Ben şiddetli bir işâret ve ma’nevî bir ihtarla sizin üçünüzden, Risâle-i Nur’un hâtırı ve bu bayramın hürmeti ve eski hukukumuzun hakkı için çok rica ederim ki, dehşetli yeni bir yaramızın tedâvisine çalışınız. Çünkü, gizli düşmanlarımız iki plânı tâkip edip biri, beni ihânetlerle çürütmek; ikincisi, mâbeynimize bir soğukluk vermektir. Başta Husrev aleyhinde bir tenkid ve itiraz ve gücenmek ile bizi birbirimizden ayırmaktır.
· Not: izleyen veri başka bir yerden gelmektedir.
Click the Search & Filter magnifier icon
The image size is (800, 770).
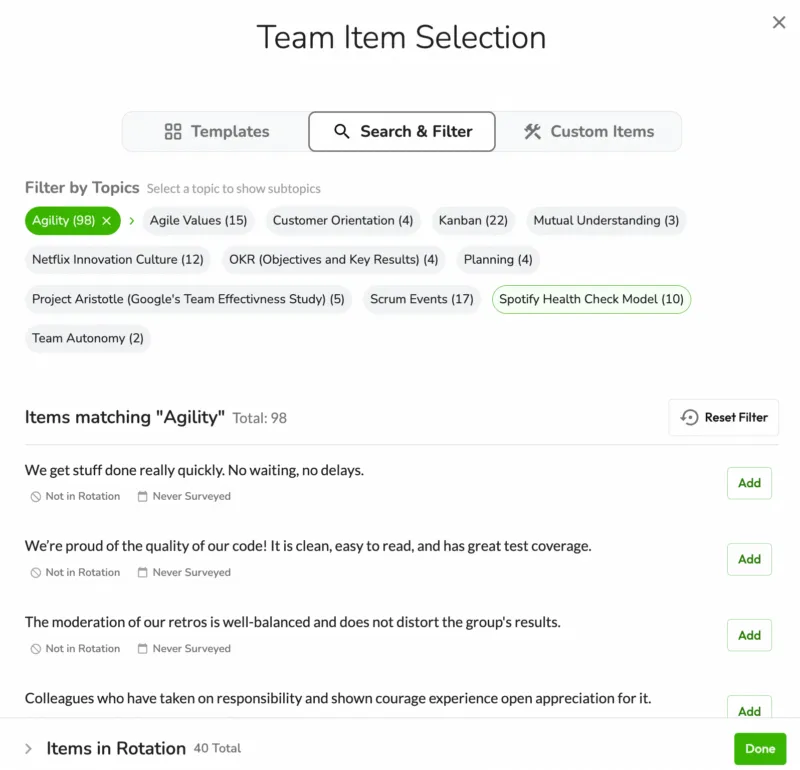[342, 132]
Ben size ilân ederim ki; Husrev’in bin kusuru olsa ben unun aleyhinde bulunmaktan korkarım. Çünkü; şimdi onun aleyhinde bulunmak doğrudan doğruya Risâle-i Nur aleyhinde ve benim aleyhimde ve bizi perîşan edenlerin lehinde bir azîm hıyânettir ki, benim sobamın parçalanması gibi acib, sebebsiz bir hâdise başıma geldi. Ve bana yapılan bu son işkence dahi bu ma’nasız ve çok zararlı tesânüdsüzlüğünüzden geldiğine kanaatım var. Dehşetli bir parmak buraya, hususan altıncıya karışıyor. Beni bu bayramımda ağlatmayınız, çabuk kalben tam barışınız.

Said Nursî


* * *

(284)


Aziz, Sıddık Kardeşlerim!

Ben bugün yalnız iki-üç kardeşimizin tahliyelerini isterdim. Fakat hakkımızdaki inâyet-i İlâhîyye onların menfaati için geri bıraktı. Ve yirmi gün kadar, bizim bu vaziyetimiz lâzım ve elzemdir. Çünkü bu bayramda beraber bulunmamız hem bize, hem Nurlara, hem hizmetimize, hem ma’nevî ve maddî istirahatımıza ve hacıların duâlarından tam bir hisse almamıza ve Ankara’ya gönderilen Risâle-i Nur’un müsadereden kurtulmasına ve bizim mazlumiyetimize acıyıp Nurlara sarılanların çoğalmasına ve hazır büyük hatâlara rıza ile vatan ve millet ve din hâinlerine dehâlet etmediğimize bir hüccet olması lâzımdı.